§ WHAT TO PRODUCE
Can you retype the entries word for word, starting at the very first line and ending at the line containing "I will point(62,71).", with both of those lines included?
# Start of INPUT RECORDS
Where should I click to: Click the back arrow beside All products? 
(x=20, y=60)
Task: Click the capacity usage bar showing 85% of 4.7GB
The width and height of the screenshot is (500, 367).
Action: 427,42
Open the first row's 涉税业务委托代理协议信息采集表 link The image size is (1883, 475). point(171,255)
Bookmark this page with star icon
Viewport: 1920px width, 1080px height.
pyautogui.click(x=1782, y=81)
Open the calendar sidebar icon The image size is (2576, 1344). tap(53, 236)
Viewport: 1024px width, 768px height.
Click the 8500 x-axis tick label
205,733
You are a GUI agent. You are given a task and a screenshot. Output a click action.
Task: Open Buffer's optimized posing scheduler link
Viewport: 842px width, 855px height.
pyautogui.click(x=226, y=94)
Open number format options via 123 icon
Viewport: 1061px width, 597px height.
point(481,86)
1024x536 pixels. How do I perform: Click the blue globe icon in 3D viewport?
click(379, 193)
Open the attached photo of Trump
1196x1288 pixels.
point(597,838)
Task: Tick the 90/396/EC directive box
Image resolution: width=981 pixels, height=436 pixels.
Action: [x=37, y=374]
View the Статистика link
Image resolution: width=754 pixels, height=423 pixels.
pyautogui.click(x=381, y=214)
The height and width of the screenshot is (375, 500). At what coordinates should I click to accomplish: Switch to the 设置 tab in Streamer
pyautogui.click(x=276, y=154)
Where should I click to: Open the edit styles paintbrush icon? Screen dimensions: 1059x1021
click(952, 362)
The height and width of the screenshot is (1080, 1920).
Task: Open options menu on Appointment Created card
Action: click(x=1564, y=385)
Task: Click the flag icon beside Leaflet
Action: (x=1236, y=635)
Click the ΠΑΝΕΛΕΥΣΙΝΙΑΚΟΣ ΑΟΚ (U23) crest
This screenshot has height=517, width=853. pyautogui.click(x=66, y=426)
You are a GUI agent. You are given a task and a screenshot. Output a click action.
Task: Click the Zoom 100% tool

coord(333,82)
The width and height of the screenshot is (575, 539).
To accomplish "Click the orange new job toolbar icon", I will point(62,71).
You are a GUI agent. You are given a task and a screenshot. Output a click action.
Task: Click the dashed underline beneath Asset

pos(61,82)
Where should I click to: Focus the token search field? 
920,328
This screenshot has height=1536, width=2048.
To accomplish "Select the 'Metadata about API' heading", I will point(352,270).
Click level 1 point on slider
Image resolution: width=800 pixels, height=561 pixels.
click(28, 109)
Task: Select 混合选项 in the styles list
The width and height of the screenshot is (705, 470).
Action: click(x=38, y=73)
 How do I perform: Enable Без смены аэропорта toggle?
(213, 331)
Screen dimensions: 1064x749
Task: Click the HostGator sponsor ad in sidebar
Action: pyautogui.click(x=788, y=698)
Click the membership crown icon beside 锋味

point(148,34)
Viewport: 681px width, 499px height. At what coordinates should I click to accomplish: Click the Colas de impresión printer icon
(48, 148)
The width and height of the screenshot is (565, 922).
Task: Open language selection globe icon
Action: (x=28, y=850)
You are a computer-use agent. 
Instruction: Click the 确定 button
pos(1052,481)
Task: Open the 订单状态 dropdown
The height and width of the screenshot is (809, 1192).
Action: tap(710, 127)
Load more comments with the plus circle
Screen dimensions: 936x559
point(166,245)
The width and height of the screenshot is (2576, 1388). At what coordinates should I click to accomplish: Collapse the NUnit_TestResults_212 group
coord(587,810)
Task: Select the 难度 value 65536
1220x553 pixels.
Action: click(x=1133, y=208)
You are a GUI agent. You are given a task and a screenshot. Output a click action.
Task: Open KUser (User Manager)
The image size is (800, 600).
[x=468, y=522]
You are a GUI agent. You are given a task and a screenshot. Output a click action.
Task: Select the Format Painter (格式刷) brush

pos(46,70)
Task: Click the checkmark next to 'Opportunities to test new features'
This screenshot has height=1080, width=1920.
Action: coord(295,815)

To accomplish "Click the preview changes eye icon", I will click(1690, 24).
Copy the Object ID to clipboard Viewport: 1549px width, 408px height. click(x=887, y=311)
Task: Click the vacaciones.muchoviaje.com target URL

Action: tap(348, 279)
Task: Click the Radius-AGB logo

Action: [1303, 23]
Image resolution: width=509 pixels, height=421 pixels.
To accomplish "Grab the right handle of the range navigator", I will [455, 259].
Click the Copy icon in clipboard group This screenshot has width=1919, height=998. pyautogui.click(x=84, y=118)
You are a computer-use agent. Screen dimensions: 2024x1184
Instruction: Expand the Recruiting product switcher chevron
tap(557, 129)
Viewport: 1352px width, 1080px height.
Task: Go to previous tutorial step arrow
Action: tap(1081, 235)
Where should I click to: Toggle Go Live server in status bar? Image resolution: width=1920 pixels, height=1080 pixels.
# End of INPUT RECORDS
§ OUTPUT FOR THIS EXERCISE
Where should I click to: Click the back arrow beside All products? 
(x=20, y=60)
Task: Click the capacity usage bar showing 85% of 4.7GB
The width and height of the screenshot is (500, 367).
Action: 427,42
Open the first row's 涉税业务委托代理协议信息采集表 link The image size is (1883, 475). point(171,255)
Bookmark this page with star icon
Viewport: 1920px width, 1080px height.
pyautogui.click(x=1782, y=81)
Open the calendar sidebar icon The image size is (2576, 1344). tap(53, 236)
Viewport: 1024px width, 768px height.
Click the 8500 x-axis tick label
205,733
You are a GUI agent. You are given a task and a screenshot. Output a click action.
Task: Open Buffer's optimized posing scheduler link
Viewport: 842px width, 855px height.
pyautogui.click(x=226, y=94)
Open number format options via 123 icon
Viewport: 1061px width, 597px height.
point(481,86)
1024x536 pixels. How do I perform: Click the blue globe icon in 3D viewport?
click(379, 193)
Open the attached photo of Trump
1196x1288 pixels.
point(597,838)
Task: Tick the 90/396/EC directive box
Image resolution: width=981 pixels, height=436 pixels.
Action: [x=37, y=374]
View the Статистика link
Image resolution: width=754 pixels, height=423 pixels.
pyautogui.click(x=381, y=214)
The height and width of the screenshot is (375, 500). At what coordinates should I click to accomplish: Switch to the 设置 tab in Streamer
pyautogui.click(x=276, y=154)
Where should I click to: Open the edit styles paintbrush icon? Screen dimensions: 1059x1021
click(952, 362)
The height and width of the screenshot is (1080, 1920).
Task: Open options menu on Appointment Created card
Action: click(x=1564, y=385)
Task: Click the flag icon beside Leaflet
Action: (x=1236, y=635)
Click the ΠΑΝΕΛΕΥΣΙΝΙΑΚΟΣ ΑΟΚ (U23) crest
This screenshot has height=517, width=853. pyautogui.click(x=66, y=426)
You are a GUI agent. You are given a task and a screenshot. Output a click action.
Task: Click the Zoom 100% tool

coord(333,82)
The width and height of the screenshot is (575, 539).
To accomplish "Click the orange new job toolbar icon", I will point(62,71).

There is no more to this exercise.